Saved entries:
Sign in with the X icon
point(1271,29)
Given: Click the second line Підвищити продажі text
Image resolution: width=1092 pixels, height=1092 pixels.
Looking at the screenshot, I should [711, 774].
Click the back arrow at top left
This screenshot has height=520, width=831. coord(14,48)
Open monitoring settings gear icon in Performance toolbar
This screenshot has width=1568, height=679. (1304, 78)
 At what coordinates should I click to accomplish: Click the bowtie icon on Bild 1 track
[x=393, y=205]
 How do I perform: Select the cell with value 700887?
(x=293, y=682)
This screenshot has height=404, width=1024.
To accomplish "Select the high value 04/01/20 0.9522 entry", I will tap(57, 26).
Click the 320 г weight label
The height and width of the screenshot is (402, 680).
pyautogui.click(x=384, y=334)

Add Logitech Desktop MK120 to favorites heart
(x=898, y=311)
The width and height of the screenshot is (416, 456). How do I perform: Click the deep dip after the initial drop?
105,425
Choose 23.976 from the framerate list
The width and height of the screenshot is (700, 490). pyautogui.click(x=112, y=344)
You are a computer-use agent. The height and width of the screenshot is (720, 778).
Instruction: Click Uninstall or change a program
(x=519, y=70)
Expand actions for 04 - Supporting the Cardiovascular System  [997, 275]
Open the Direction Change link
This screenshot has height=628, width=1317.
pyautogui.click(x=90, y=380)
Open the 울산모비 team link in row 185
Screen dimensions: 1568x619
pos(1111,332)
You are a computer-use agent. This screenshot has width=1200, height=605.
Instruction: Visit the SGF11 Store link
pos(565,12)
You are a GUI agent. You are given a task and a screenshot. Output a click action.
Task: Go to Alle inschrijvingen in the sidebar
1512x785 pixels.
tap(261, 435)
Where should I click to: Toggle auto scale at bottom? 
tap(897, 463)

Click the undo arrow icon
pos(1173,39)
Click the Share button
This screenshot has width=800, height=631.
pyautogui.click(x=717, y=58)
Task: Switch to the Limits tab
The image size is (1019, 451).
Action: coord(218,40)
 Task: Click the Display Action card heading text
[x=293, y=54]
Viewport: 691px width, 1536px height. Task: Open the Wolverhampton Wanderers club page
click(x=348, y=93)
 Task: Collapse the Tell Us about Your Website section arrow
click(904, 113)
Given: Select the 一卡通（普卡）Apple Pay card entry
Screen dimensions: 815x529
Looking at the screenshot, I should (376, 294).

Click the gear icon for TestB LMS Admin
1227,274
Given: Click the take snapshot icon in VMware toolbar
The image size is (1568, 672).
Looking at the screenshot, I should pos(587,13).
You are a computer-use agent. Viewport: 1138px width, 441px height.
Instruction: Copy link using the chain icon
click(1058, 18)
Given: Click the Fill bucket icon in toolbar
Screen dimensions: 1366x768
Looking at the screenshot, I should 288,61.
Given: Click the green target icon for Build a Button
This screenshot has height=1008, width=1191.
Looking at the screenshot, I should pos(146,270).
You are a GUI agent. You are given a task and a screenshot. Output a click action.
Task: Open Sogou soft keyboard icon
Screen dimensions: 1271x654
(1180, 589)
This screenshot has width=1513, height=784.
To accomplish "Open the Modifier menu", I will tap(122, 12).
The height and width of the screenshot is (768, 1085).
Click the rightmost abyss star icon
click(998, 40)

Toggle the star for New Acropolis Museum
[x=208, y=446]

- [YOUR TASK]: Go through the records above and return every line that holds the string "computer".

- [TASK OUTPUT]:
You are a computer-use agent. The height and width of the screenshot is (720, 778).
You are a computer-use agent. This screenshot has width=1200, height=605.
You are a computer-use agent. Viewport: 1138px width, 441px height.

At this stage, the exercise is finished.